Optional character vector to restrict target geography IDs.

max_primaries

Optional integer to limit features per primary (for testing).

Value

The path to run_dir (invisibly).


Build long-form crosswalk for a single primary geography

Description

For each feature of the primary geography, computes the intersection area with every feature of each target geography. Returns a tibble with one row per significant pairwise intersection, including area and percentage overlap.

Usage

build_longform_for_primary(
  all_gdf,
  primary_id,
  other_ids,
  buffer_feet = -50,
  min_area = 100,
  epsilon = 1e-06,
  max_primaries = NULL
)

Arguments

all_gdf

An sf object containing all boundaries, projected to EPSG:2263 (NY State Plane, feet).

primary_id

The geography ID to use as the primary (e.g., "cd").

other_ids

Character vector of target geography IDs.

buffer_feet

Negative buffer (in feet) applied during intersection to suppress edge artifacts. Default -50.

min_area

Minimum intersection area in square feet. Default 100.

epsilon

Tiny area threshold to suppress numerical noise.
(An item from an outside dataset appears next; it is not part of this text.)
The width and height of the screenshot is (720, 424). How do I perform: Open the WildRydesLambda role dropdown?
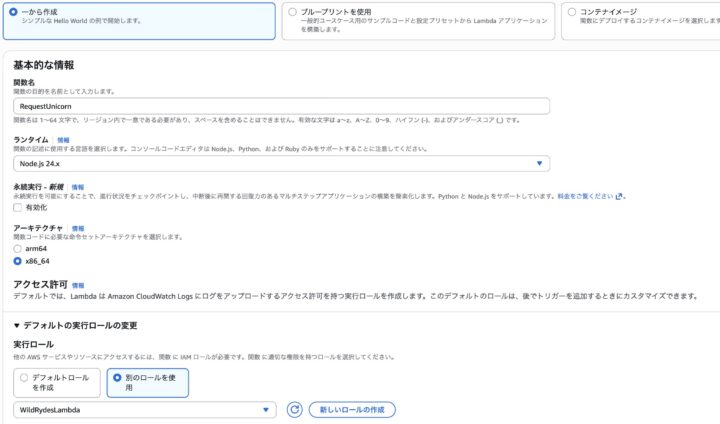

Default 1e-6.

max_primaries

Optional integer to limit the number of primary features processed (useful for testing).

Value

A tibble with columns primary_geo_id, primary_geo_name, other_geo_id, other_geo_name, primary_area_sqft, intersection_area_sqft, and pct_overlap.


Build wide-format crosswalk for a single primary geography

Description

For each feature of the primary geography, finds overlapping features from all target geographies and returns a tibble with one row per primary feature and one column per target geography (values are semicolon-separated names of overlapping features).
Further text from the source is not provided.